TASK =
From the first line to the last, set down the data exactly as given.

── RECORDS FOR THIS TASK ──

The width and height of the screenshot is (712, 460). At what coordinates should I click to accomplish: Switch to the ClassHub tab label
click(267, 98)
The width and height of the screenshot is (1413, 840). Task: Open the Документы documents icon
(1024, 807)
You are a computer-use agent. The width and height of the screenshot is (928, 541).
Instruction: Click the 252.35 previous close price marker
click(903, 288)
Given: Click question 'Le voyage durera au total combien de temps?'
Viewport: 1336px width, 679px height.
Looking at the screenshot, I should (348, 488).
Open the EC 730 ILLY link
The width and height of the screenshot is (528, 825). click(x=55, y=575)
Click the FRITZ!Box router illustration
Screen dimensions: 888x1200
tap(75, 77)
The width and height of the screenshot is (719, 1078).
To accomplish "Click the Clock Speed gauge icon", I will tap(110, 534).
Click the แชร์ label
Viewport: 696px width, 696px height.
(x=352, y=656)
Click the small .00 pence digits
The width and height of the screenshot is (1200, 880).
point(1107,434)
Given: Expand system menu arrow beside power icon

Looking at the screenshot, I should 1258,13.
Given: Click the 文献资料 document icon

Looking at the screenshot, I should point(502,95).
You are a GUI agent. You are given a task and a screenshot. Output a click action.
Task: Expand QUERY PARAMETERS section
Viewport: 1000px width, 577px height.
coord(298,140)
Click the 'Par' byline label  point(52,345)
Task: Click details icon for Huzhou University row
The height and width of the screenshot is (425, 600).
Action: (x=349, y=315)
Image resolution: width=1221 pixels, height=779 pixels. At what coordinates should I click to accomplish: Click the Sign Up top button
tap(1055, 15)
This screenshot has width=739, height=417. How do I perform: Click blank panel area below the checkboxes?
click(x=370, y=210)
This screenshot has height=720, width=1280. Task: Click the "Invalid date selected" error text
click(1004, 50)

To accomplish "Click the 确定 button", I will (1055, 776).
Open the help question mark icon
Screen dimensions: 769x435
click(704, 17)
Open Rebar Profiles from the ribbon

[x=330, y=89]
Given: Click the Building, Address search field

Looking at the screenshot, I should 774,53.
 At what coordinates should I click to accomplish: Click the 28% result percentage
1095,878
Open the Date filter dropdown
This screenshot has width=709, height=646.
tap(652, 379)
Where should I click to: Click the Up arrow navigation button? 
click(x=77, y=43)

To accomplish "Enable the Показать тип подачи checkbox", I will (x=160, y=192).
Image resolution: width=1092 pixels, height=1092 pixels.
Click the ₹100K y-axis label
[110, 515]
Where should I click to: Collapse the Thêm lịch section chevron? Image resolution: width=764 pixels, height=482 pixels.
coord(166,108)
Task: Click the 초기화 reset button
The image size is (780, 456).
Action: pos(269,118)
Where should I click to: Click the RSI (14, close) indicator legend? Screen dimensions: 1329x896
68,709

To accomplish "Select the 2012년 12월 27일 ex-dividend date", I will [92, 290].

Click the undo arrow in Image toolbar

───

FINISHED EXERCISE =
The width and height of the screenshot is (712, 460). At what coordinates should I click to accomplish: Switch to the ClassHub tab label
click(267, 98)
The width and height of the screenshot is (1413, 840). Task: Open the Документы documents icon
(1024, 807)
You are a computer-use agent. The width and height of the screenshot is (928, 541).
Instruction: Click the 252.35 previous close price marker
click(903, 288)
Given: Click question 'Le voyage durera au total combien de temps?'
Viewport: 1336px width, 679px height.
Looking at the screenshot, I should (348, 488).
Open the EC 730 ILLY link
The width and height of the screenshot is (528, 825). click(x=55, y=575)
Click the FRITZ!Box router illustration
Screen dimensions: 888x1200
tap(75, 77)
The width and height of the screenshot is (719, 1078).
To accomplish "Click the Clock Speed gauge icon", I will tap(110, 534).
Click the แชร์ label
Viewport: 696px width, 696px height.
(x=352, y=656)
Click the small .00 pence digits
The width and height of the screenshot is (1200, 880).
point(1107,434)
Given: Expand system menu arrow beside power icon

Looking at the screenshot, I should 1258,13.
Given: Click the 文献资料 document icon

Looking at the screenshot, I should point(502,95).
You are a GUI agent. You are given a task and a screenshot. Output a click action.
Task: Expand QUERY PARAMETERS section
Viewport: 1000px width, 577px height.
coord(298,140)
Click the 'Par' byline label  point(52,345)
Task: Click details icon for Huzhou University row
The height and width of the screenshot is (425, 600).
Action: (x=349, y=315)
Image resolution: width=1221 pixels, height=779 pixels. At what coordinates should I click to accomplish: Click the Sign Up top button
tap(1055, 15)
This screenshot has width=739, height=417. How do I perform: Click blank panel area below the checkboxes?
click(x=370, y=210)
This screenshot has height=720, width=1280. Task: Click the "Invalid date selected" error text
click(1004, 50)

To accomplish "Click the 确定 button", I will (1055, 776).
Open the help question mark icon
Screen dimensions: 769x435
click(704, 17)
Open Rebar Profiles from the ribbon

[x=330, y=89]
Given: Click the Building, Address search field

Looking at the screenshot, I should 774,53.
 At what coordinates should I click to accomplish: Click the 28% result percentage
1095,878
Open the Date filter dropdown
This screenshot has width=709, height=646.
tap(652, 379)
Where should I click to: Click the Up arrow navigation button? 
click(x=77, y=43)

To accomplish "Enable the Показать тип подачи checkbox", I will (x=160, y=192).
Image resolution: width=1092 pixels, height=1092 pixels.
Click the ₹100K y-axis label
[110, 515]
Where should I click to: Collapse the Thêm lịch section chevron? Image resolution: width=764 pixels, height=482 pixels.
coord(166,108)
Task: Click the 초기화 reset button
The image size is (780, 456).
Action: pos(269,118)
Where should I click to: Click the RSI (14, close) indicator legend? Screen dimensions: 1329x896
68,709

To accomplish "Select the 2012년 12월 27일 ex-dividend date", I will [92, 290].

Click the undo arrow in Image toolbar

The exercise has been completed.